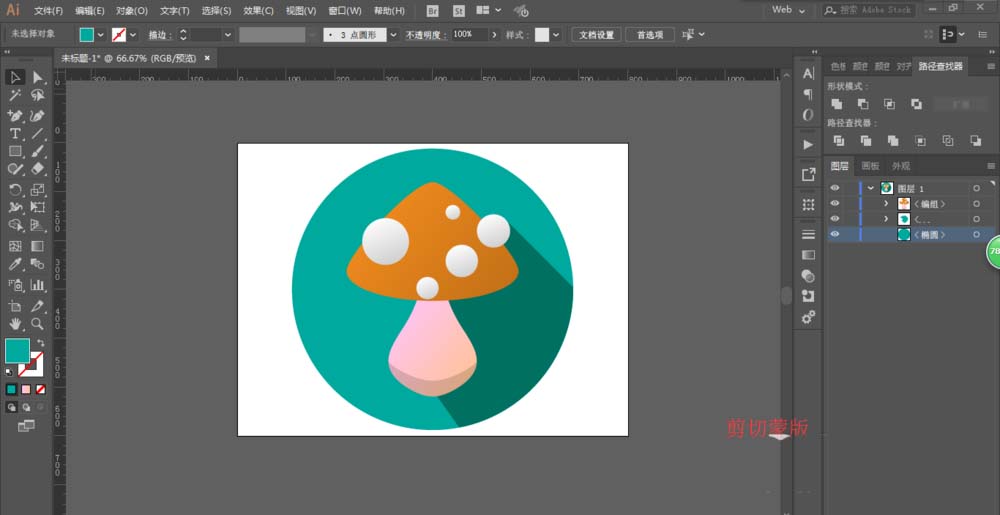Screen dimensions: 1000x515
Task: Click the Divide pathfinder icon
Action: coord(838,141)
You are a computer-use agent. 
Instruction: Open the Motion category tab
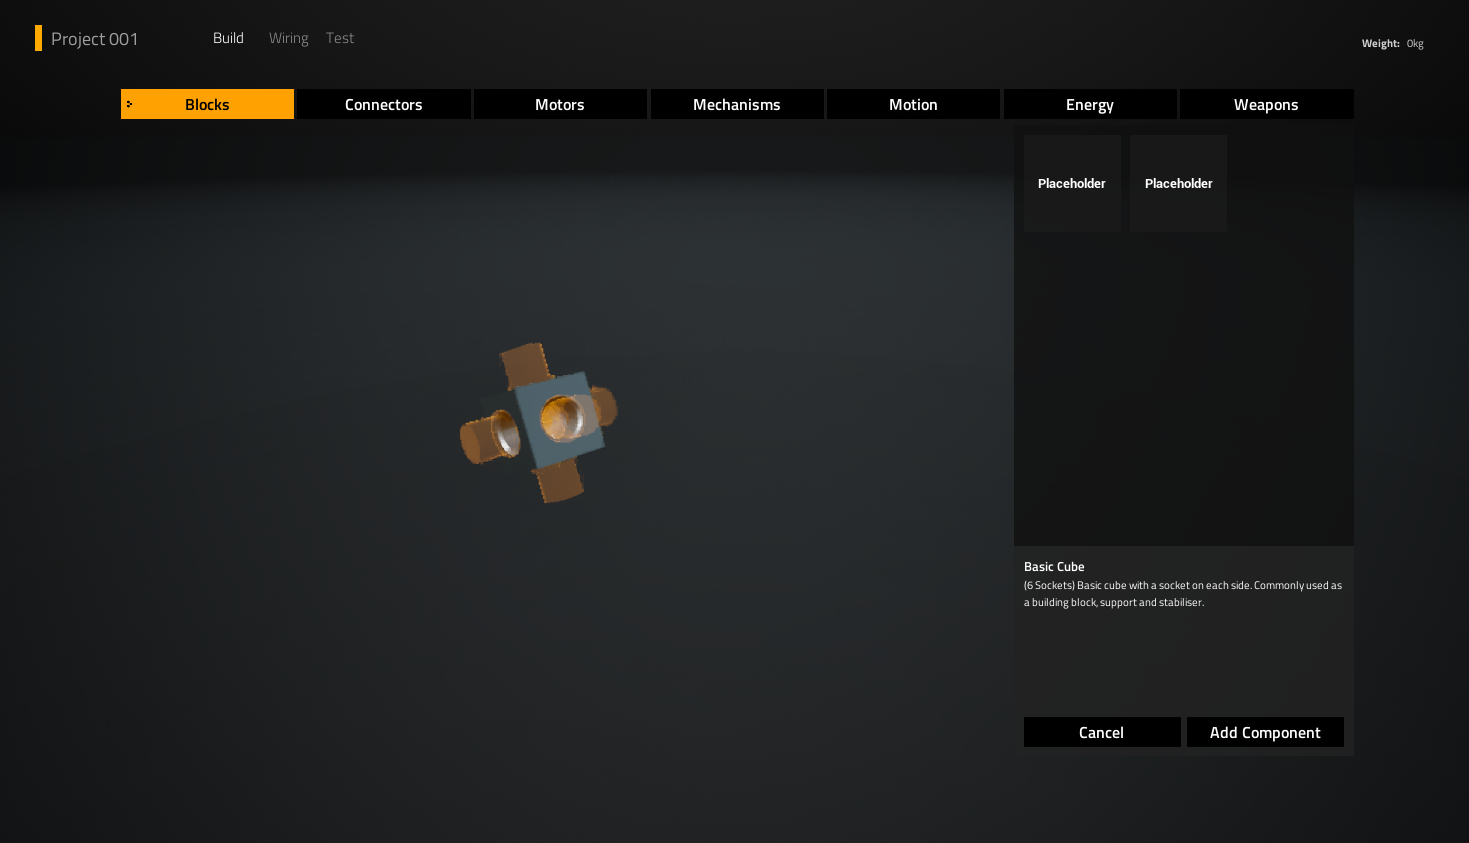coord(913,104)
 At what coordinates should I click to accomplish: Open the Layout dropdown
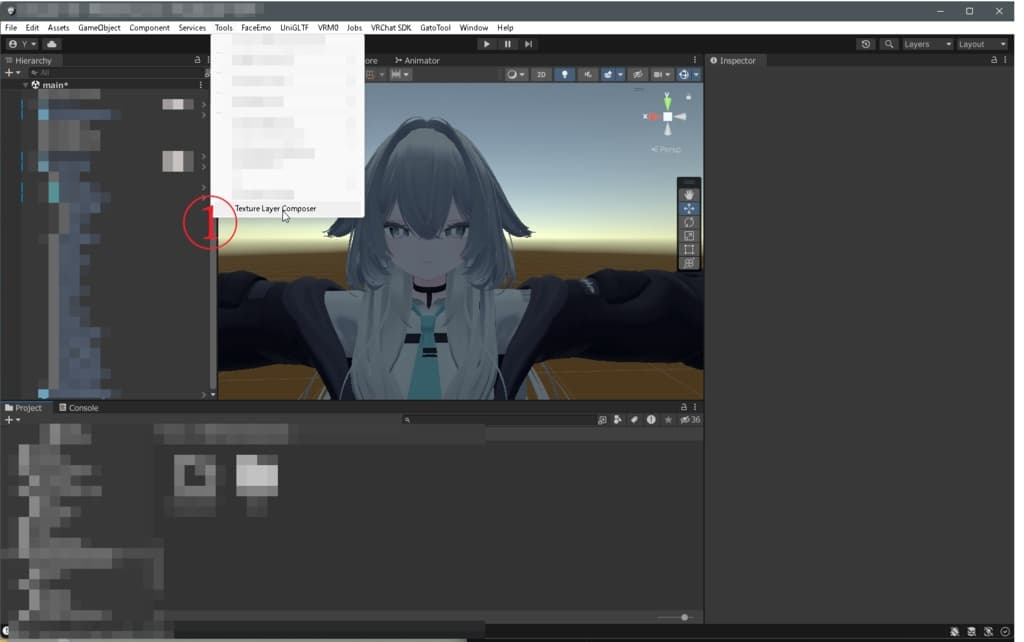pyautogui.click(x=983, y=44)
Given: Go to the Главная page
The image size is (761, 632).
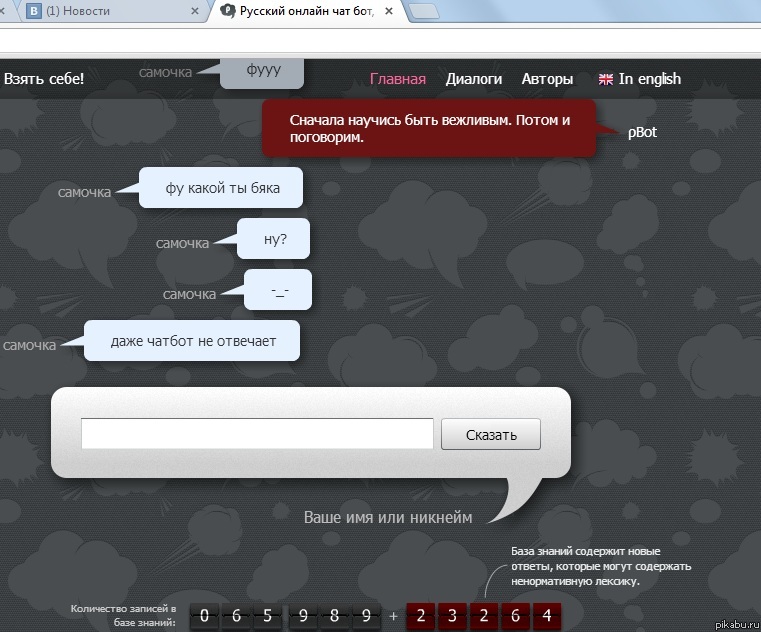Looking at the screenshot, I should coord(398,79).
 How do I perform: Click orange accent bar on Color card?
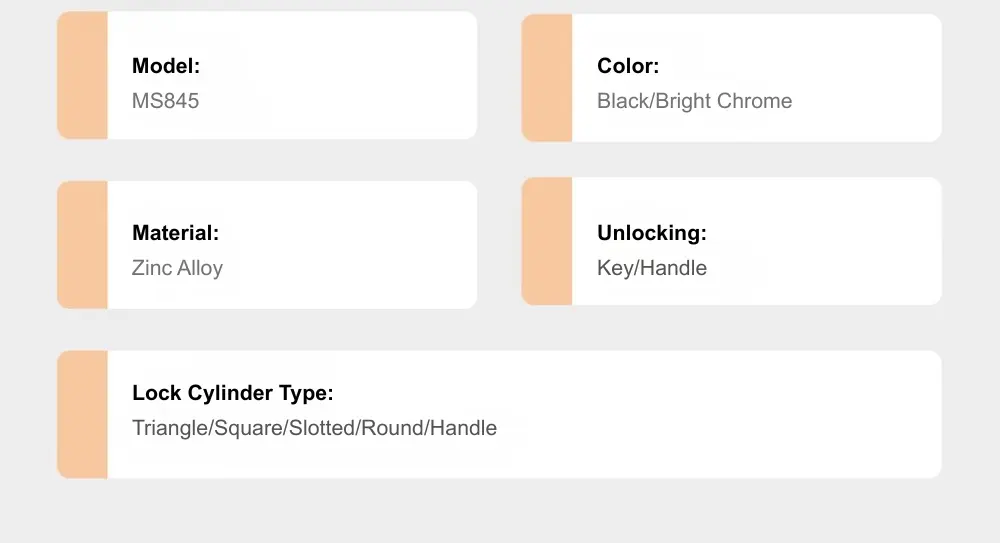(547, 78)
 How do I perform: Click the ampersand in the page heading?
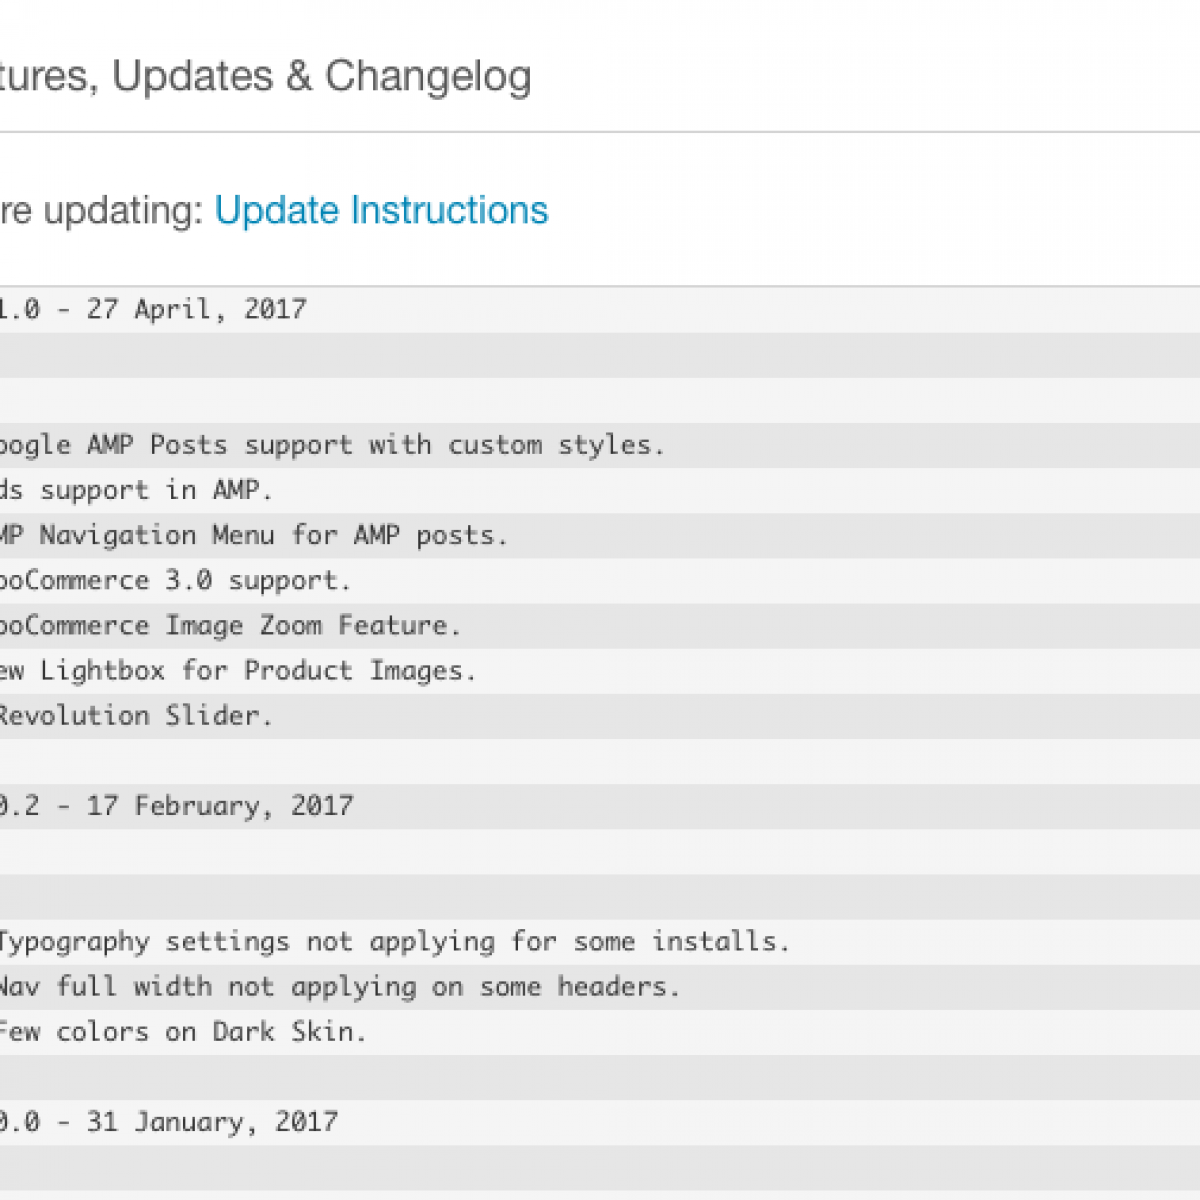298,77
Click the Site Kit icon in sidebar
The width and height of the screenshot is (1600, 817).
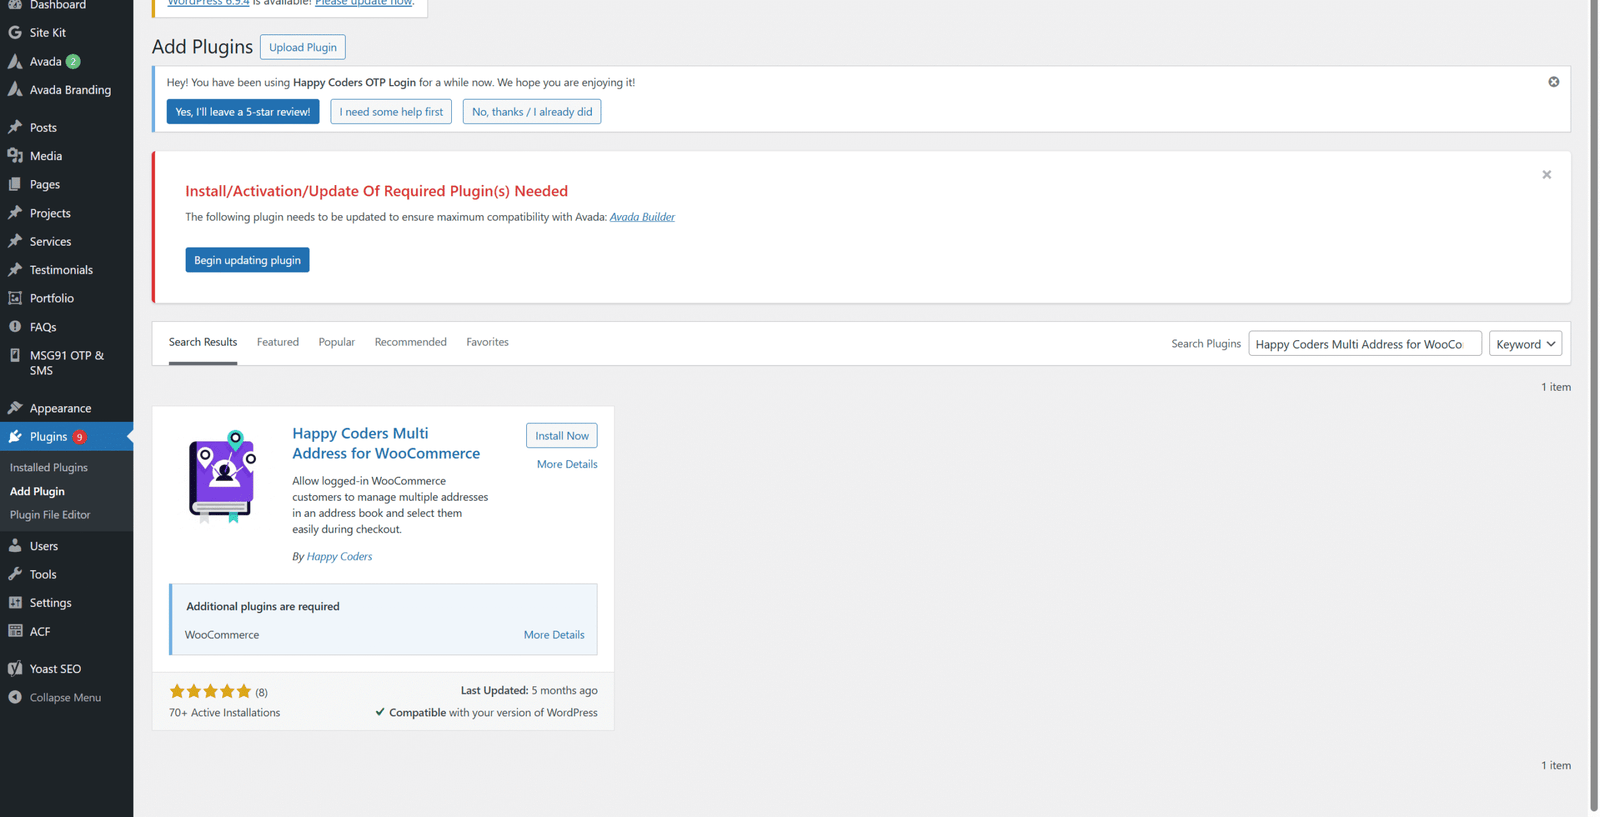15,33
-.-.-
■ Aim of the exercise ■
Reproduce all of the data above word for word, leaving out the pictures.

■ Solution for this problem ■
Screen dimensions: 1000x515
Task: Click the Divide pathfinder icon
Action: coord(838,141)
You are a computer-use agent. 
Instruction: Open the Motion category tab
coord(913,104)
 At what coordinates should I click to accomplish: Open the Layout dropdown
pyautogui.click(x=983, y=44)
Given: Go to the Главная page
The image size is (761, 632).
Looking at the screenshot, I should coord(398,79).
 How do I perform: Click orange accent bar on Color card?
(547, 78)
 How do I perform: Click the ampersand in the page heading?
298,77
Click the Site Kit icon in sidebar
The width and height of the screenshot is (1600, 817).
15,33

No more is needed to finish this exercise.